Romney's favorables are above Obama's now. Yes, you read that right. Romney's favorables are higher than Obama's right now. That gender gap that was Obama's firewall? Over in one night.

Terribly demoralized over the results of a single non-Rasmussen poll (he dismisses those out of hand) the superlatives come out flying:

Look: I'm trying to rally some morale, but I've never seen a candidate this late in the game, so far ahead, just throw in the towel in the way Obama did last week—throw away almost every single advantage he had with voters and manage to enable his opponent to seem as if he cares about the middle class as much as Obama does. How do you erase that imprinted first image from public consciousness: a president incapable of making a single argument or even a halfway decent closing statement? And after Romney's convincing Etch-A-Sketch, convincing because Obama was incapable of exposing it, Romney is now the centrist candidate, even as he is running to head up the most radical party in the modern era.

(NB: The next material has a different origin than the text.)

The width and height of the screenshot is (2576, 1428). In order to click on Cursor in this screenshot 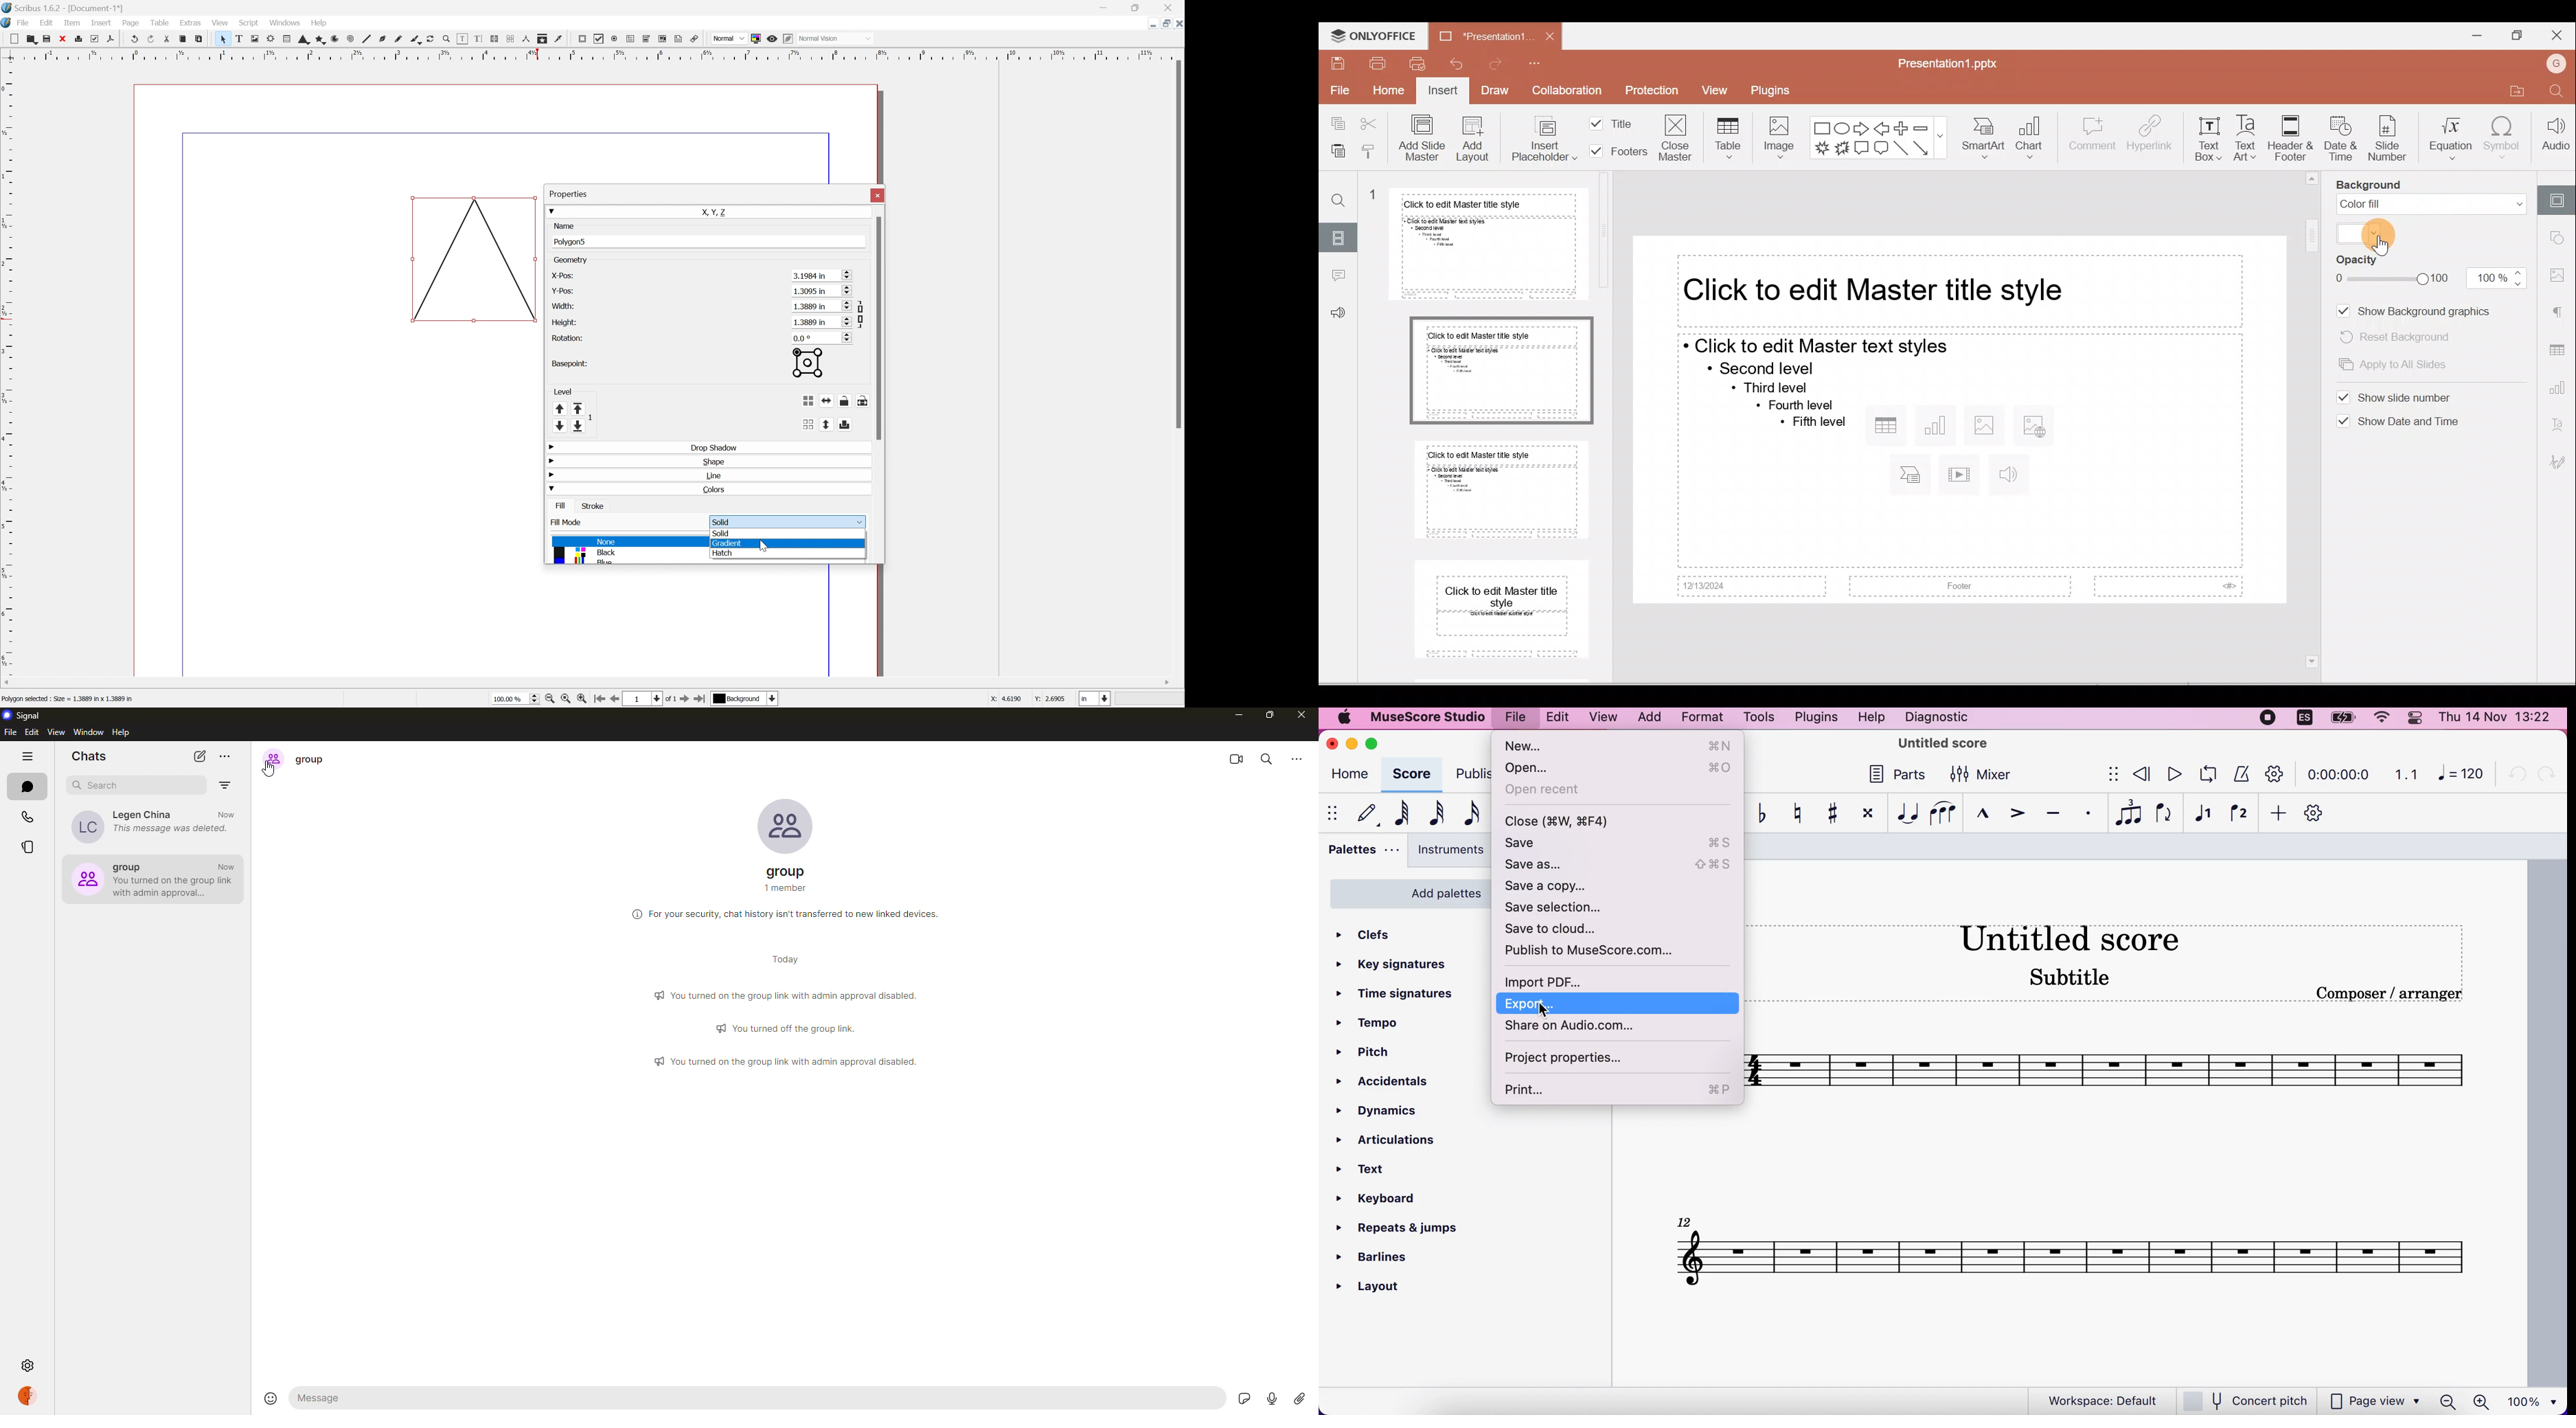, I will do `click(765, 545)`.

What "imprinted first image" is he talking about? He's gotten so upset about Obama's debate performance (a week later) that it's unclear what he even means. For whom was this debate their first impression of Obama? And the idea that the increasingly fractured Republican Party is "the most radical party in the modern era" is amusingly absurd. Their candidate invented ObamaCare and worries about "garage-based businesses" not being regulated by the government. If only the GOP actually were radical.

Matt Drudge picked up Sullivan's freak-out and placed it as his top story this morning. His blog readers are having hissyfits right back at him:

It's one poll—calm down.  He is up five in the Gallup Daily tracking and made up some ground in Rasmussen as well.

His response:

Or as another puts it, "The polls are volatile, but as Obama supporters we shouldn't be." I'm an Obama supporter but also a journalist and blogger. I'm not going to spin for anyone. Leave that to other sites. This one is biased toward my thoughts and feelings but balanced by yours. I'm not on the Obama campaign team, I don't belong to any party, and I feel I have a duty to say what I think when I think it, and let the chips fall where they may. I don't think, in the long run, you'd want me to blog the way true partisans do.

Yeah, this is the guy who declared Obama to be the first "gay president" on the basis of finally agreeing with about half the population that gay marriage is okay and last month wrote a Newsweek cover story about Obama titled "The Democrats' Reagan." Having an emotional meltdown over Obama's poll numbers and debate performance may not count as pure partisanship, but it does indicate an unhealthy attachment toward a political authority figure.